Hi, I want to know some more information.

  1. Is the intrinsics matrix correctly computed? Here is a reference.
  2. Can you try using a smaller depth range? Since the disp_to_depth function convert a sigmoid output to a depth value, the range [0, 1250] is too large maybe.
  3. I found that the depth that I predicted is 1.00000 for all pictures.

Do you mean that all the pixels are predicted to be 1? Could you show some predicted depth images? In your get_depth function, if you use np.log for the ground-truth, it probably also needs the same operation on the prediction?

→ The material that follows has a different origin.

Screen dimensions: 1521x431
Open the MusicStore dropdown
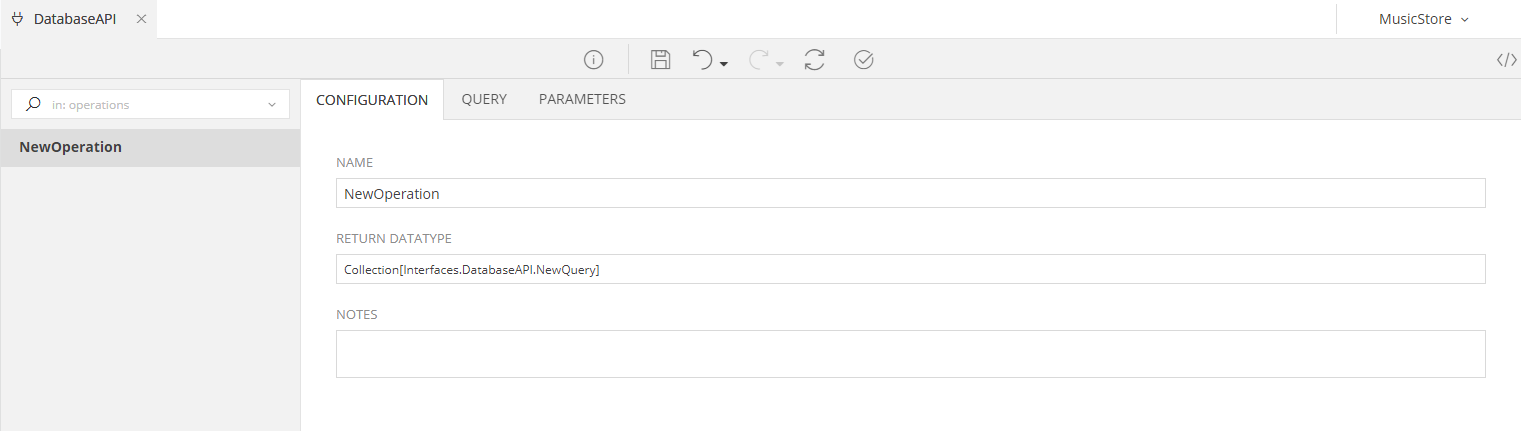[x=1424, y=19]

  1. If you change the depth range, you also need to change them in options.py
Amor-ZYF commented 7 months ago
  1. Yes, I already computed the intrinsics matrix. Ss the technical specifications of Mid-Air dataset points out that for an image of height h and width w, the matrix is given by fx=cx=w/2 and fy=cy=h/2, I think I have the correct intrinsics matrix.
  2. In the function process_batch I have the outpus['disp', scale] of one picture saved as txt files. And I find that it seems to be weird. disp0 The values of outputs['disp', 0] are all around 0.50000. Do you think it is related to the range [0, 1250]?
  3. As it is shown above, the values of outputs['disp', 0] are around 0.50000, so I think that leads to the bad depth prediction as follows: depth In my get_depth function I followed the example script of Mid-Air dataset to decode the ground-truth depth maps. But I think that although I use np.log for the ground-truth, it shouldn't have any influence on the outputs['disp', scale]? I think I only need to do the same operation when I want to get the real-world depth from the outputs[('depth', 0, scale)] in the picture above.
  4. I have already changed the depth range in options.py.
  5. There is one more thing that makes me confused: in the pictures shown in tensorboard, I find that though I got bad metrics, the reconstructed frame looks the same as target frame. 对比 As shown above, the first frame is the target frame and the second frame is the reconstructed frame. So I don't understand if I get a wrong predicted depth, how can I get the reconstructed frame that seems correct?

Thank you for spending your time to help me!

noahzn commented 7 months ago

Hi, according to the definition of the sigmoid function. If you get all the output close to 0.5 it means that your input to sigmoid is almost all 0. Have you normalized your images before inputting them to the network? Can you check this first?

noahzn commented 6 months ago

@Amor-ZYF Hi, have you found what the problem is?

Amor-ZYF commented 6 months ago

Not yet haha. But I guess it is because this dataset is very different from the self-driving datasets, and it contains a lot of grass and leaves. And they are all green that may let the module predict the same depth values for a whole area. That may lead to a huge difference between the prediction and the ground-truth.

noahzn commented 6 months ago

I think the problem is not from the dataset itself. I have also tried my network on real indoor drone images and high-altitude drone images and both worked.

@Amor-ZYF Also please make sure that adjacent frames have obvious motions. You can use this option to control that. If your dataset has high fps, then you probably need to change this, for example, [0, -5, 5]

noahzn commented 6 months ago

I am now closing this thread due to lack of response. You can reopen it or create a new issue if you have further questions.